According to Crossroads, the device offers plug and play installation, with zero impact on network, application or database server performance.
SecurDB also ensures separation of duty between security personnel and network administrators—a feature that differentiates it from competing products from Tizor or Imperva, according to Rob Sims, Crossroads president and CEO.
This ability means that roles can be defined for product deployment, policy creation, policy administration and audit data reporting.
“The challenge in the security arena is were seeing complete security groups making sure theyre the ones driving policy on security of the enterprise,” instead of the database administrator being involved, Sims said.
“Not to say DBAs are the point of breaches, but it doesnt bring separation of duty” to have them involved in security, he said.
Hence, an appliance like SecurDB would be something IT administration would install on the network, but the security officer would be in charge of writing policies, viewing reports and handling alerts, for example.
“It sits outside the realm of the DBA and application provider,” Sims said.
A spokesperson for Imperva pointed out that its SecureSphere Gateway database appliances have a similar capability—the capability to learn typical user behavior and to detect when that behavior turns anomalous, potentially meaning a user is accessing something not prescribed by role.
As far as Symantecs upcoming Database and Audit Security Solution appliance goes, it too will have the capability to learn typical behaviors of users and to flag behavior outside of the norm, according to Gerry Egan, group product manager for Advanced Concepts.
“Weve already implemented separation of duties,” Egan said, referring to a Secret Service study that found that some 78 of threats come from within an organization, whether the source is employees or business partners.
“Those with legitimate access is where the real problem lies,” Egan said.
Nurturing Ideas
The product, for which Egan said there is no due date as of yet, is the first to come from the 15-month-old Advanced Concepts group within Symantecs research arm.

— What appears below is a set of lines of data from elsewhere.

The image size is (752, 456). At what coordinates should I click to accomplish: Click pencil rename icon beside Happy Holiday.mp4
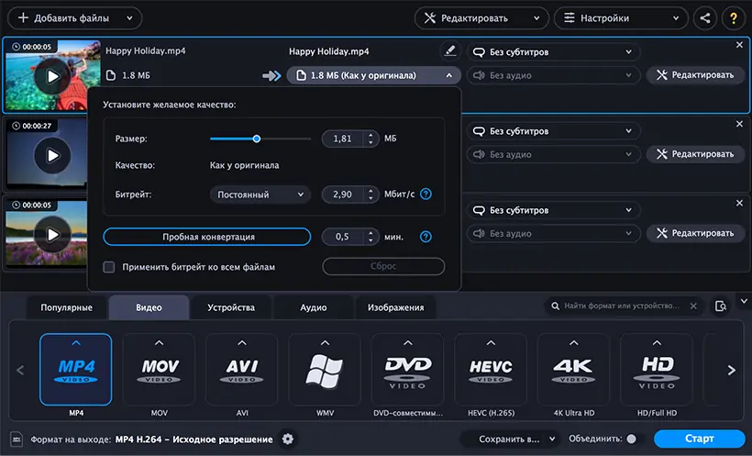(x=450, y=50)
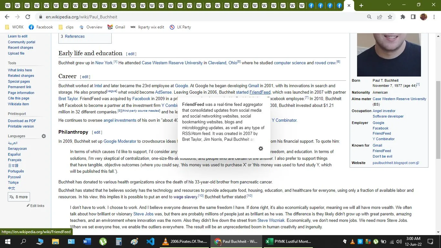Open the side panel icon in toolbar

coord(413,17)
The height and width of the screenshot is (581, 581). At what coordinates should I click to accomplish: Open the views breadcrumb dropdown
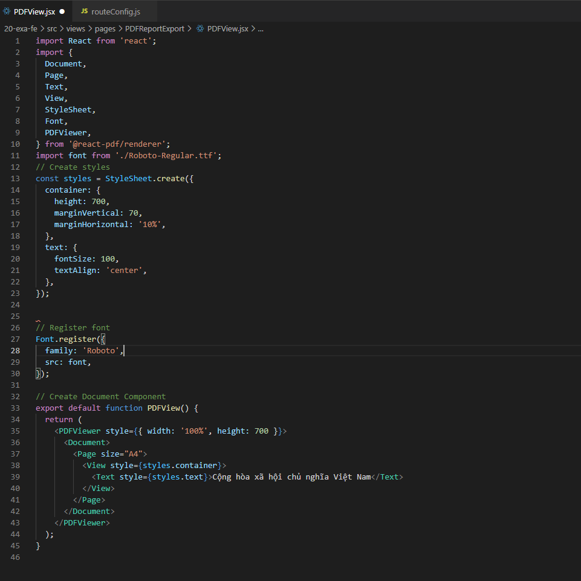click(x=76, y=28)
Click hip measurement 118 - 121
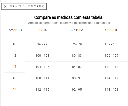128x106 pixels. [112, 90]
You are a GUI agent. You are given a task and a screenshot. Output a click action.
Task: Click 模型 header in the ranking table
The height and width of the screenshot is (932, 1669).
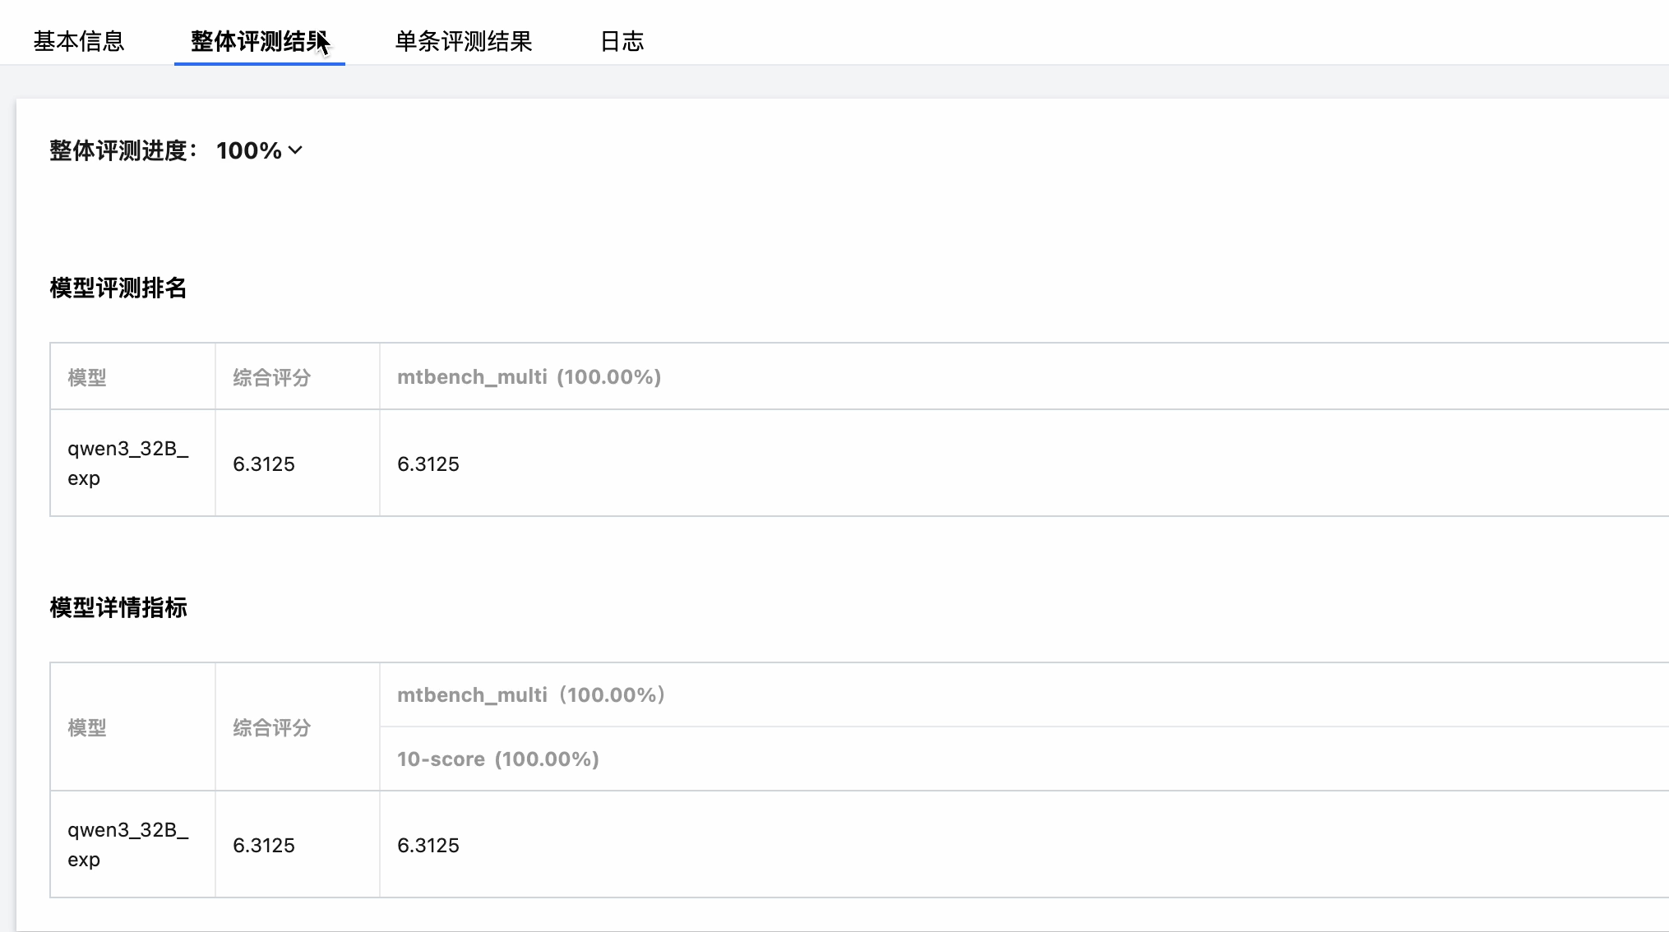(87, 377)
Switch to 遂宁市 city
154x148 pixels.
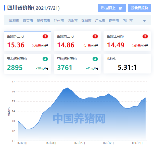(114, 20)
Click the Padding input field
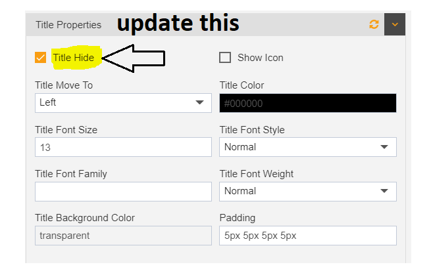Screen dimensions: 431x273 tap(308, 236)
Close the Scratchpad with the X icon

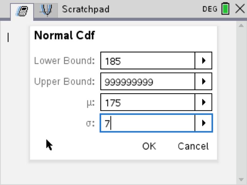(240, 9)
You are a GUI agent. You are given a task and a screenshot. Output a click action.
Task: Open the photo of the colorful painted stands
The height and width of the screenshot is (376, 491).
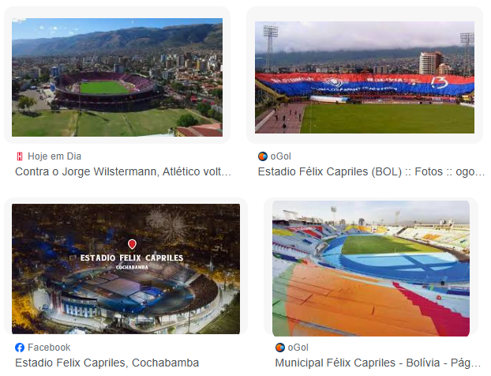pyautogui.click(x=371, y=269)
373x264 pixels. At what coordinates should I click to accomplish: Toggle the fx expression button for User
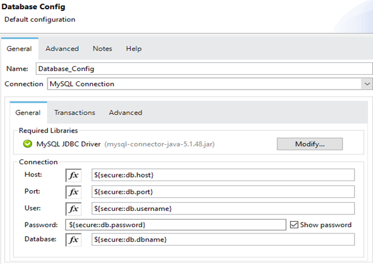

The idea behind the genesis of the Advanced Concepts group was to take promising ideas out of research and to fast-track them, nurturing ideas through field testing or marketing with existing Symantec customers.
Symantec actually began working on the database appliance three years ago but found it was ahead of its time, Egan said.
But last years uptick in reported breaches, on Web servers, databases and applications, meant the timing was finally right, he said.
“Information was escaping out into the wrong hands,” he said. “So the timing was thought to be” ripe, he said.
Symantec started the development process on the product in early 2005, signing up pilot customers.
The company delivered a prototype to them in September, and its been running in operational environments the past four or five months.
So far, the feedback has been strong, making it the first concept out of the new group to be ready to push to product, Egan said.
“Were at the end of the cycle on the advanced concept side, and were looking at how wed transition to a commercial product from the company” at this point, he said.
The Database and Audit Security Solution—which is a name for the technology concept, not the product, Egan said—will sit out on the network in front of databases.
From there, it will keep a watchful eye on transactions going into the database as well as whatevers leaving it.
The box will be able to keep an electronic trail of whats being done to the database, which is vital for compliance reasons.
“All the auditors, they all want to see electronic paper trails,” Egan said.
The box will also keep an eye on patterns of usage to detect deviations from normal. It will build profiles of what represents baseline behavior, and will thus track deviation and send off alerts to flag the behavior.
Finally, the box will feature what Egan called extrusion control. In other words, it will detect unusual amounts of sensitive data leaving the database. “Thats a key [feature],” Egan said. “Businesses sure as hell want to detect user pulling down a whole table.”